== THE DATA ==
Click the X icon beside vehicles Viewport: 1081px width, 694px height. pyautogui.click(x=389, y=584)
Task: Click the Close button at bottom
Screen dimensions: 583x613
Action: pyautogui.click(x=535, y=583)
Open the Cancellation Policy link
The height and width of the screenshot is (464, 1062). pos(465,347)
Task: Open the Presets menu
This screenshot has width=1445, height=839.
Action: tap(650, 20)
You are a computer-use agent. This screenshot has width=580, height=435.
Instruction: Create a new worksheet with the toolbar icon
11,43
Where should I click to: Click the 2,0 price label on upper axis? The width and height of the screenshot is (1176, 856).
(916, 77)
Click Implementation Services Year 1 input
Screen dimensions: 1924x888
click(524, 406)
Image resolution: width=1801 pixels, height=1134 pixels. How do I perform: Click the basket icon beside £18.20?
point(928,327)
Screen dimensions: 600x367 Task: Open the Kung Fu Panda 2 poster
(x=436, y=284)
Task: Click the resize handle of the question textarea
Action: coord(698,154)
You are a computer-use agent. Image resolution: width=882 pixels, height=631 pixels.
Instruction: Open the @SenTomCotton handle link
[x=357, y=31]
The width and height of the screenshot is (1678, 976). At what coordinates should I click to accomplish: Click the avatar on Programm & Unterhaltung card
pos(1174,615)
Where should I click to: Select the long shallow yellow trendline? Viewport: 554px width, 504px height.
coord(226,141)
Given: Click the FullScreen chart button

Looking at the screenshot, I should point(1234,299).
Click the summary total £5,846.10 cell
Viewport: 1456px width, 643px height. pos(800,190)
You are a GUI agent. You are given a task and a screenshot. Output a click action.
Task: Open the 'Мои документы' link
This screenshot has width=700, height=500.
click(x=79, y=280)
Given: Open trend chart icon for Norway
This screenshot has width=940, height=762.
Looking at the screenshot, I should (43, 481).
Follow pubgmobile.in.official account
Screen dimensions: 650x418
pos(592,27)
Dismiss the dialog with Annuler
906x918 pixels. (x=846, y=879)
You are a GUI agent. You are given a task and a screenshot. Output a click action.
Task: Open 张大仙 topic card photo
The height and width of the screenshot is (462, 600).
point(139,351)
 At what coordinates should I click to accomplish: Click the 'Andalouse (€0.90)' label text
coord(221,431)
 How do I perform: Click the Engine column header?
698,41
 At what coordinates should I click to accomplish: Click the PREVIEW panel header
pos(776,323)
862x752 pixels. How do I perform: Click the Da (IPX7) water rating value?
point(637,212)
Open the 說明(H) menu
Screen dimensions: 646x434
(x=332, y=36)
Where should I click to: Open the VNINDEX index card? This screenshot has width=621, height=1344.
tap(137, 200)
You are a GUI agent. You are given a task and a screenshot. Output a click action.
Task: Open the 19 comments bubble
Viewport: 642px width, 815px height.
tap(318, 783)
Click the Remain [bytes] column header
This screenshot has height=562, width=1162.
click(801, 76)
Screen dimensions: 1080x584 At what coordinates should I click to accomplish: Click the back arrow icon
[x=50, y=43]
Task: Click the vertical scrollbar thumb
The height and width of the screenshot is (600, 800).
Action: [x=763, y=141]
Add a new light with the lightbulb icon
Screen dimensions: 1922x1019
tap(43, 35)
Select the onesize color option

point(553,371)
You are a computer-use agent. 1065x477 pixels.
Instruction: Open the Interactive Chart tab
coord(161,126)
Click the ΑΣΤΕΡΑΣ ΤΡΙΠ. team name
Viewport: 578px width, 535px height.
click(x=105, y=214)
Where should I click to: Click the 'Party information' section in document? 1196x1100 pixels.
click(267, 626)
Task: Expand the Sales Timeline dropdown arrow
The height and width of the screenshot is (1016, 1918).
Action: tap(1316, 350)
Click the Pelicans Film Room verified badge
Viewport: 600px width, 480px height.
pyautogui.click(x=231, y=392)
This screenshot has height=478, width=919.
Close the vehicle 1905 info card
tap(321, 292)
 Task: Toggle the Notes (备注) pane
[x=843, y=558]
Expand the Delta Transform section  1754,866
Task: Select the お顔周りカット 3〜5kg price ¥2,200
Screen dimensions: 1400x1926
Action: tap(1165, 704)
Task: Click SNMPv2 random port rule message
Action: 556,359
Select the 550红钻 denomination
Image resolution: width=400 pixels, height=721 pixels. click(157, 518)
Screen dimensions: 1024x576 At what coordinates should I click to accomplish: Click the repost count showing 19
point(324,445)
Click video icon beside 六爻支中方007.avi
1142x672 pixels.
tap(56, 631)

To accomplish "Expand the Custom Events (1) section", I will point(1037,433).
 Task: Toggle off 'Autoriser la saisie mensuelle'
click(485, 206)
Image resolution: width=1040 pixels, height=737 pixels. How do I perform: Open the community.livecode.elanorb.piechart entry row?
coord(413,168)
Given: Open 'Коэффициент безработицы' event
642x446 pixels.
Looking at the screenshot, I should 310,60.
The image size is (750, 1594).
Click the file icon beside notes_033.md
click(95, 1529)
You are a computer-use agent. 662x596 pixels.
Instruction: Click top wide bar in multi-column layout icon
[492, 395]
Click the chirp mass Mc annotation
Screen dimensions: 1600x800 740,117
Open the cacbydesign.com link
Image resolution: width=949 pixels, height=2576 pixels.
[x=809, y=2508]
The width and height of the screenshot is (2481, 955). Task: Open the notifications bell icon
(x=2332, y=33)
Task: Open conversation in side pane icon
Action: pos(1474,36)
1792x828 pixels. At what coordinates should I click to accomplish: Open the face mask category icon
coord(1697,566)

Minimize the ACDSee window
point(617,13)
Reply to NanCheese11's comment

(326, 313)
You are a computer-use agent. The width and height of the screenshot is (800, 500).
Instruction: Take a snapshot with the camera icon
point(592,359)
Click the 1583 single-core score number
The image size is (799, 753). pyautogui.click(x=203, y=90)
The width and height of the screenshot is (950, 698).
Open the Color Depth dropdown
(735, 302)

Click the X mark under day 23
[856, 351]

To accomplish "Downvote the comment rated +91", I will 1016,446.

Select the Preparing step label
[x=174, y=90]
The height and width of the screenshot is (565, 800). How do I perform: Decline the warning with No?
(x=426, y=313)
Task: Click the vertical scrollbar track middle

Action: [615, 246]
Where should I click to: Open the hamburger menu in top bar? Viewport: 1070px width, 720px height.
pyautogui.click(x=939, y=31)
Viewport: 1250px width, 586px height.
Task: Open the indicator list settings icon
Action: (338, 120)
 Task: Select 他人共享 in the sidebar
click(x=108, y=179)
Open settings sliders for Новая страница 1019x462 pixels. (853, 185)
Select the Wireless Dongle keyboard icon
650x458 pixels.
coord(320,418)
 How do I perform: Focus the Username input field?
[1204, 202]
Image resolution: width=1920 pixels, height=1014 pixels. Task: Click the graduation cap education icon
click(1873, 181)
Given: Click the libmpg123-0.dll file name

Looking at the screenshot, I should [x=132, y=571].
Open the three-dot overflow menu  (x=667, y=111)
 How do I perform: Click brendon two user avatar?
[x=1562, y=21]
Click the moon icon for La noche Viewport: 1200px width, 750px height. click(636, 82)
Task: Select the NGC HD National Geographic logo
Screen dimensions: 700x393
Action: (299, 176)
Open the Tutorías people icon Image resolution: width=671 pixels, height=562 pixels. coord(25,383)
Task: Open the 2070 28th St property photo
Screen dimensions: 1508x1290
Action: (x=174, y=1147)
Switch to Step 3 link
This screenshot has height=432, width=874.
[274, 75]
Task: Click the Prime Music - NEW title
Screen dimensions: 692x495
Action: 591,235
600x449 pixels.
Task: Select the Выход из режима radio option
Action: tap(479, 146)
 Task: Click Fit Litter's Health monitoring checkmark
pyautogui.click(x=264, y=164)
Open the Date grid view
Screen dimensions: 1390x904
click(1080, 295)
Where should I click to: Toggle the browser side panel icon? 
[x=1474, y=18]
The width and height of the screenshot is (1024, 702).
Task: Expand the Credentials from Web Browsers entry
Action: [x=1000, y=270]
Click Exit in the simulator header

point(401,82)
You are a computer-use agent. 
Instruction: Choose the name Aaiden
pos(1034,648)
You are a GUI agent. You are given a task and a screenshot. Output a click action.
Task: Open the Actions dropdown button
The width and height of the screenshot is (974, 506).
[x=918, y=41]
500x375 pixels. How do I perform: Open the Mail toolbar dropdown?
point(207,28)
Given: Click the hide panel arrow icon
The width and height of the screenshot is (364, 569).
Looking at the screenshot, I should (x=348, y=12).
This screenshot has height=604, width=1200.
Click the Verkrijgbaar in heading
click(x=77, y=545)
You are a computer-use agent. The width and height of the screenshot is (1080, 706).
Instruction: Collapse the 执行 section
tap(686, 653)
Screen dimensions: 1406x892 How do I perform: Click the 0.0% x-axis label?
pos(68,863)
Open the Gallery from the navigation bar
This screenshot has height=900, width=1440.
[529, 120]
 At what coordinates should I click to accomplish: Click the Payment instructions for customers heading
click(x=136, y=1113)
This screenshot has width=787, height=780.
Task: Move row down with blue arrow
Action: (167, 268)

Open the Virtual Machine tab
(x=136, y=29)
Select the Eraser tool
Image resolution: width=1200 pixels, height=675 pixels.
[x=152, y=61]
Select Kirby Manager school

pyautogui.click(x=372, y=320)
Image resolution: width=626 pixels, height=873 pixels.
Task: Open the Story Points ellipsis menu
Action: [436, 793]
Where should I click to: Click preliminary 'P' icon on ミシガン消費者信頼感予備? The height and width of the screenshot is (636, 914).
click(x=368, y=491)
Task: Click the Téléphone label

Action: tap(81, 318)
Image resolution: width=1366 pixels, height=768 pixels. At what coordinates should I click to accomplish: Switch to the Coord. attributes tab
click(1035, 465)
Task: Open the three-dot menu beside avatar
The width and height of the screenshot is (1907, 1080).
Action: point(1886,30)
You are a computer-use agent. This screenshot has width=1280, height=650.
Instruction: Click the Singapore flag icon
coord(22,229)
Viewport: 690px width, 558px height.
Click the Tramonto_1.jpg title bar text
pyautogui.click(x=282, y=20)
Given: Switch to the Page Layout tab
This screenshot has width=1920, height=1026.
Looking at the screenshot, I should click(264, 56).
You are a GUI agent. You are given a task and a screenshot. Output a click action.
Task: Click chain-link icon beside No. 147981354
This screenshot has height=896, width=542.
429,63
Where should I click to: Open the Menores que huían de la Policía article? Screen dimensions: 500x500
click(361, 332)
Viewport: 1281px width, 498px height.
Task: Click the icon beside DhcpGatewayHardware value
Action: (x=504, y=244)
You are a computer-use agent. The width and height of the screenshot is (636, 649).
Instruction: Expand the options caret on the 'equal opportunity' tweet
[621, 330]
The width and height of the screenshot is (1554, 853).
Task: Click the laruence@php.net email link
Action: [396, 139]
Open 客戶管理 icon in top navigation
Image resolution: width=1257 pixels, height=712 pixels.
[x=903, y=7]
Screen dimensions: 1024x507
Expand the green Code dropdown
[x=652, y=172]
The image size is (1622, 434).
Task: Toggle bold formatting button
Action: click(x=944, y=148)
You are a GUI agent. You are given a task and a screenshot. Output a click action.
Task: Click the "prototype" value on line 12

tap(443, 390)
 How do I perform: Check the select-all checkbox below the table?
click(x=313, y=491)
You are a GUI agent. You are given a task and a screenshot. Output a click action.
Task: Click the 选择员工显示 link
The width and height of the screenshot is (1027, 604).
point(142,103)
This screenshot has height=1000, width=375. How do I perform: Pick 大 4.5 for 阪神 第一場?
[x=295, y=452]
===
YOUR GOAL: All lines from the one with "Expand the green Code dropdown" to the end of the records must be set down exactly. Skip every line before it.

YOUR SOLUTION:
Expand the green Code dropdown
[x=652, y=172]
The image size is (1622, 434).
Task: Toggle bold formatting button
Action: click(x=944, y=148)
You are a GUI agent. You are given a task and a screenshot. Output a click action.
Task: Click the "prototype" value on line 12

tap(443, 390)
 How do I perform: Check the select-all checkbox below the table?
click(x=313, y=491)
You are a GUI agent. You are given a task and a screenshot. Output a click action.
Task: Click the 选择员工显示 link
The width and height of the screenshot is (1027, 604).
point(142,103)
This screenshot has height=1000, width=375. How do I perform: Pick 大 4.5 for 阪神 第一場?
[x=295, y=452]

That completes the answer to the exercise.